As noted previously, screen time—including time spent on watching television, working/playing on a computer, and game consoles—is an obesogenic agent that adversely influences healthy physical activity (Trandafir et al., 2018). SDT-based interventions have been successfully applied to reduce screen time. One SDT-based intervention that included (a) classes on fitness and health, (b) a healthy physical activity program, and (c) meetings with families produced reductions in screen time in adolescents (Gonzâlez-Cutre et al., 2018). The program heavily emphasized a combination of self-efficacy, tailored programming (autonomy), and connectedness. Another Australian school-based program utilizing an SDT-informed smart phone intervention (for 12-14 year-old boys from low-income households) found the intervention effective in reducing screen time and controlling consumption of certain unhealthy foods, while also increasing muscular fitness (Smith et al., 2014).

Dietary Outcomes

The Smith study noted above found an SDT-based smart phone intervention helpful in reducing the consumption of sugar-sweetened beverages by 12—14 year-old boys from low-income backgrounds (Smith et al., 2014). There is more support for healthy eating from SDT-based interventions for adults. This could be a function of the relatively limited control children and adolescents have over their own food environments. One multi-component program called the Kid’s Choice Program, ultimately rooted in SDT, demonstrated an increase in consumption of fresh fruits and vegetables as well as healthy beverages by children who participated (Hendy, Williams, & Camise, 2011). Interestingly, this intervention was delivered by parent volunteers and was very cost effective (Hendy et al., 2011).
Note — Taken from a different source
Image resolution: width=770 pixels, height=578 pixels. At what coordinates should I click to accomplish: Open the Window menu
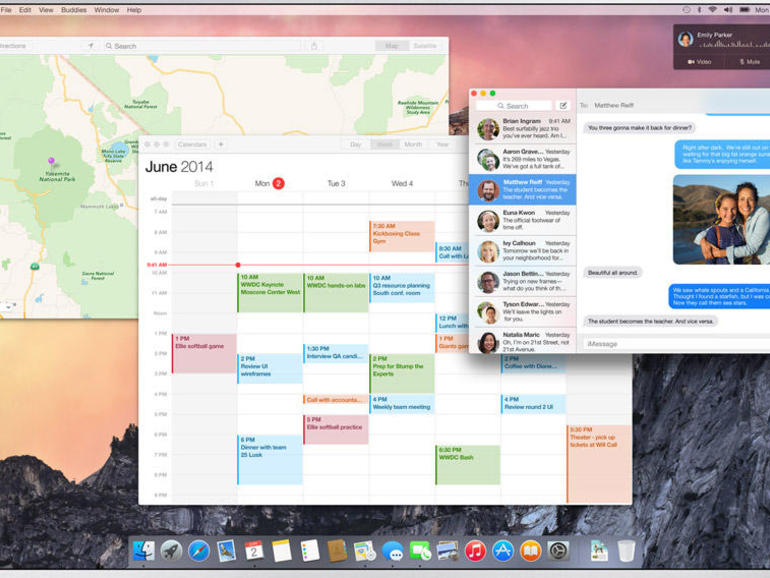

Another parent-directed intervention that focused on individualized changes in home food environments, psychoeducation and skill-based instruction about energy balance, self-management of weight, and social support significantly improved home food environments, parent weight loss, and child weight loss despite no direct contact with the children (Anderson, Newby, Kehm, Barland, & Hearst, 2014).

Substance Use

SDT has long been applied to tobacco cessation but has limited research on its application to alcohol and drug abuse (Smith, 2011). Research on self-determination interventions and tobacco finds that these interventions are successful in reducing smoking behavior. For example, a study by Williams, Cox, Kouides, and Deci (1999) examined two different types of messages regarding smoking, one being supportive of autonomy and one without autonomous messages, with a sample of9th-12th grade adolescents (n = 400). The results of this study found that adolescents who received messages regarding not smoking being supportive of autonomy had more autonomous motivation for smoking cessation that predicted decreases in smoking. Another study conducted by Slater, Kelly, Lawrence, Stanley, and Comello (2011) looked to use media campaigns focused on emphasizing the inconsistency of marijuana use with personal autonomy. The study was conducted with adolescents with a mean age of 12.4 years (n = 3,236). Results of the study found that exposure to the autonomous messages regarding marijuana use predicted reduced marijuana use. Although there is more work to be done, interventions focused on self-determination appear to be promising in reducing adolescent substance use.

Risky Sexual Behavior

The research on self-determination on risky sexual behavior is limited. Research that has been done has mainly examined the relationships between self-determination (autonomy) and risky sexual behavior rather than interventions. Hardy, Dollahite, Johnson, and Christensen (2015) found that adolescents with higher motivation profiles, and profiles higher in autonomous motivation (rather than controlled motivation), demonstrated lower levels of risky sexual behavior. Given the limited research in this area, additional work is needed to determine the usefulness of a self-determination framework on reducing adolescent risky sexual behavior.